Родзевич съежился. Ему было больно и оскорбительно, что Нюшенька, его чистая и трогательная первая любовь, ехала тут же, рядом с этими грубыми и бесстыдными людьми, одним своим соседством оскорблявшими ее.
— Насилу нашел тебя, Станислав, — подходя к Родзевичу, сказал Небольсин.
Радость залила бледное лицо Родзевича.
— А я вышел проводить тебя и все ищу в повозках, где ты…
Небольсин погрозил ему пальцем:
— Признайся, что разглядывал ты в бричках и фургонах все же не меня, а кого-то другого.
Родзевич покраснел и смущенно кивнул головой.
— К сожалению, князь запрятал так своих прелестниц, как Черномор украденную Людмилу, — вздохнул он.
Мимо них, одетый в темную черкеску и весь обвешанный оружием, на широкой рыси пронесся Голицын. За ним скакало трое верховых вооруженных крепостных людей.
— Marlbrough s’en va-t-en guerre[85], — сквозь зубы процедил Небольсин.
Родзевич молча проводил взглядом Голицына и улыбнулся.
— Воображаю, какими россказнями сей новоявленный Бей-Булат станет услаждать слух московских и петербургских дам о своих подвигах на Кавказе, — продолжал Небольсин.

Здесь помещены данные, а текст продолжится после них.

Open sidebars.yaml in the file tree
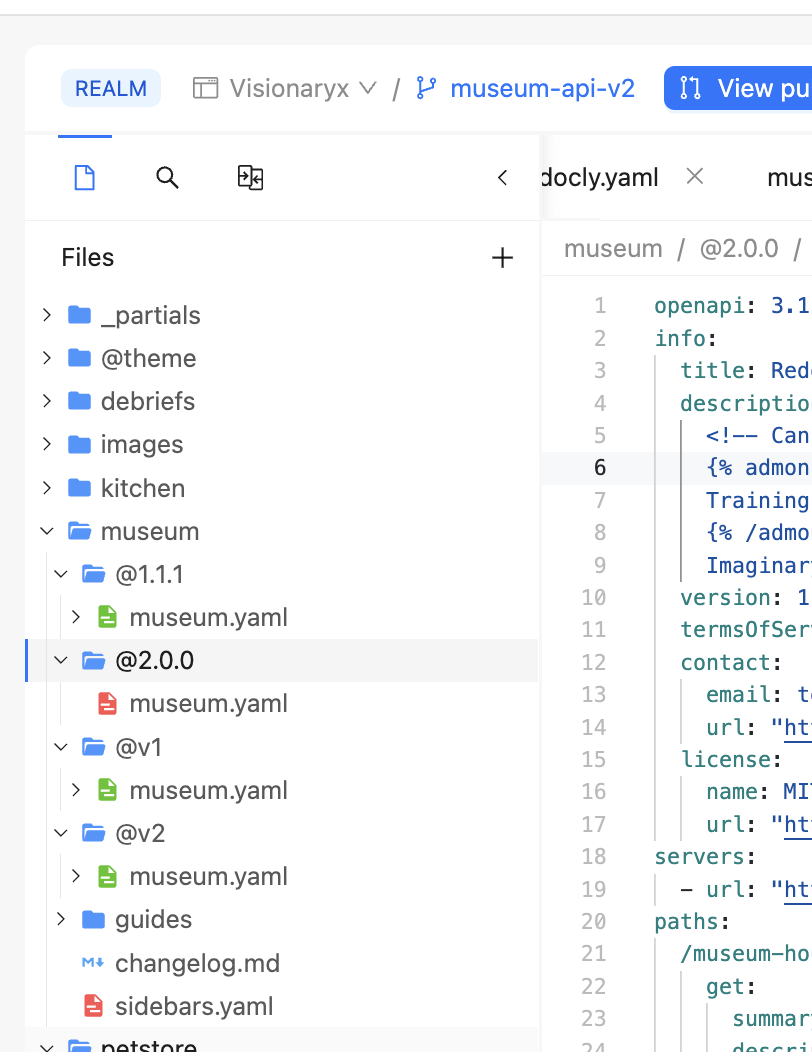 [193, 1007]
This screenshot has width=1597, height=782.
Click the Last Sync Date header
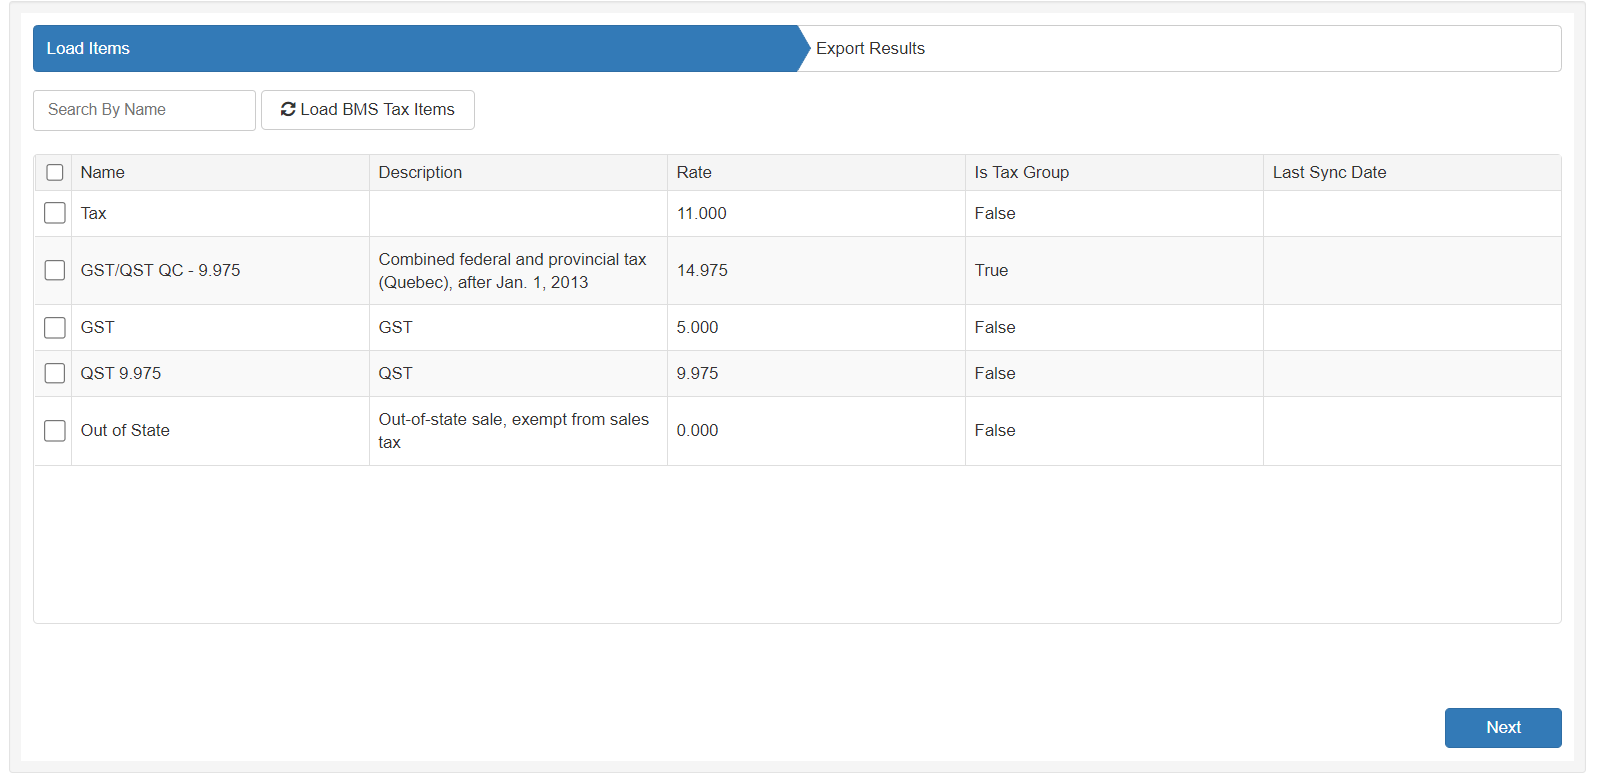click(1329, 173)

— Черт с ним! Давай лучше, Саша, обнимемся перед расставанием! — с тихой грустью сказал Родзевич. — Скучно, одиноко мне будет без тебя, друг. Не останется с кем отвести душу, поговорить о чувствах добрых и чистых.
Небольсин крепко обнял Родзевича.
— Пиши, Саша.
— Напишу, обязательно напишу, и ты отвечай мне.
Голова оказии уже вышла далеко за околицу. Медленно тянулись последние фуры и телеги, на одной из которых Небольсин увидел Дормидонта, почтительно кланявшегося ему. Сбоку шел Савка, весело и многозначительно улыбнувшийся Небольсину.
Поручик озорно подмигнул ему и помахал рукой Дормидонту. Скоро подошел возок поручика, в котором, свесив ноги через край, сидел Елохин, блаженно дымя короткой трубочкой. За его спиной виднелось молодое, розовое лицо Сени.
— Александр Николаевич, барин, садитесь, а то последними будем! — крикнул Сеня. Возница придержал коней.
Друзья молча, без слов обнялись, и Небольсин забрался в возок. Родзевич снял фуражку и еще долго стоял с обнаженной головой, глядя вслед все дальше и дальше уходившей оказии. Потом быстро и незаметно смахнул с глаз слезу, и, опустив голову, побрел обратно в крепость.
Спустя сутки, в середине второго дня, оказия подошла к переправе. Широкий в низовьях Терек плавно катил к Каспию свои мутно-желтые воды. По обе стороны реки тянулся густой лес, над рекой тучами носились вспугнутые появлением людей кряквы, нырки, с трудом поднимались тяжелые, отъевшиеся в заводях гуси.
Через Терек на туго натянутых канатах в ту и другую сторону одновременно шли паромы. Это были огромные, полукрытые, с высокими бортами плоскодонные дощаники, один для людей, другой — для экипажей, телег и скота. По берегам были построены высокие каменные блокгаузы, в которых постоянно жили человек сорок солдат и два офицера. Тут же находился и казачий пост летучей почты в двадцать пять человек.